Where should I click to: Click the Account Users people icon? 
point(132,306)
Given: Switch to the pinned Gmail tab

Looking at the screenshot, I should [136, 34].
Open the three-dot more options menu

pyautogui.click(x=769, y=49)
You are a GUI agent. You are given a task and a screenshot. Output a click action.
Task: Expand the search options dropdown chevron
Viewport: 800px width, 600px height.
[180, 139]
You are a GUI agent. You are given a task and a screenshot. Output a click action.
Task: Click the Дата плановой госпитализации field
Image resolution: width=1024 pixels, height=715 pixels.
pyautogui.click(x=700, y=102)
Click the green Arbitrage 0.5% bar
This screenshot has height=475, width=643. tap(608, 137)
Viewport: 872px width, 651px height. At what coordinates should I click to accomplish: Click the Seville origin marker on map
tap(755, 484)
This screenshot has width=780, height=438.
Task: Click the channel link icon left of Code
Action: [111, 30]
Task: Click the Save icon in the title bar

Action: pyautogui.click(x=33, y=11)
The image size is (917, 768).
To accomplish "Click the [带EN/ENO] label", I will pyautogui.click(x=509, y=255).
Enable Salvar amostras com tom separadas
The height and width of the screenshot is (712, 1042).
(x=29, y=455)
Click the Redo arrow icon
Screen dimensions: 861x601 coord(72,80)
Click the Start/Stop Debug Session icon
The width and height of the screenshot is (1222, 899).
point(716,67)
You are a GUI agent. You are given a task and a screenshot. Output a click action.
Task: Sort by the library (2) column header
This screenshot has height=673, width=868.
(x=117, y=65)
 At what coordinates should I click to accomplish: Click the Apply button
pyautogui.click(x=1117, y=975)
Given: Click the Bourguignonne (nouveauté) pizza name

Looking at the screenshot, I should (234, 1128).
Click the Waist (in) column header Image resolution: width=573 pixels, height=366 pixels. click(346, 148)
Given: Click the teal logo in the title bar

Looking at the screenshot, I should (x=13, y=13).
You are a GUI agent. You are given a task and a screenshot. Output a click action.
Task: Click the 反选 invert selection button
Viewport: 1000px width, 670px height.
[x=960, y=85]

★ ★ ★ ★ ★

Description of the task
Retype everything in the material above exactly.

Answer section
Where should I click to: Click the Account Users people icon? 
point(132,306)
Given: Switch to the pinned Gmail tab

Looking at the screenshot, I should [136, 34].
Open the three-dot more options menu

pyautogui.click(x=769, y=49)
You are a GUI agent. You are given a task and a screenshot. Output a click action.
Task: Expand the search options dropdown chevron
Viewport: 800px width, 600px height.
[180, 139]
You are a GUI agent. You are given a task and a screenshot. Output a click action.
Task: Click the Дата плановой госпитализации field
Image resolution: width=1024 pixels, height=715 pixels.
pyautogui.click(x=700, y=102)
Click the green Arbitrage 0.5% bar
This screenshot has height=475, width=643. tap(608, 137)
Viewport: 872px width, 651px height. At what coordinates should I click to accomplish: Click the Seville origin marker on map
tap(755, 484)
This screenshot has width=780, height=438.
Task: Click the channel link icon left of Code
Action: [111, 30]
Task: Click the Save icon in the title bar

Action: pyautogui.click(x=33, y=11)
The image size is (917, 768).
To accomplish "Click the [带EN/ENO] label", I will pyautogui.click(x=509, y=255).
Enable Salvar amostras com tom separadas
The height and width of the screenshot is (712, 1042).
(x=29, y=455)
Click the Redo arrow icon
Screen dimensions: 861x601 coord(72,80)
Click the Start/Stop Debug Session icon
The width and height of the screenshot is (1222, 899).
point(716,67)
You are a GUI agent. You are given a task and a screenshot. Output a click action.
Task: Sort by the library (2) column header
This screenshot has height=673, width=868.
(x=117, y=65)
 At what coordinates should I click to accomplish: Click the Apply button
pyautogui.click(x=1117, y=975)
Given: Click the Bourguignonne (nouveauté) pizza name

Looking at the screenshot, I should (234, 1128).
Click the Waist (in) column header Image resolution: width=573 pixels, height=366 pixels. click(346, 148)
Given: Click the teal logo in the title bar

Looking at the screenshot, I should (x=13, y=13).
You are a GUI agent. You are given a task and a screenshot. Output a click action.
Task: Click the 反选 invert selection button
Viewport: 1000px width, 670px height.
[x=960, y=85]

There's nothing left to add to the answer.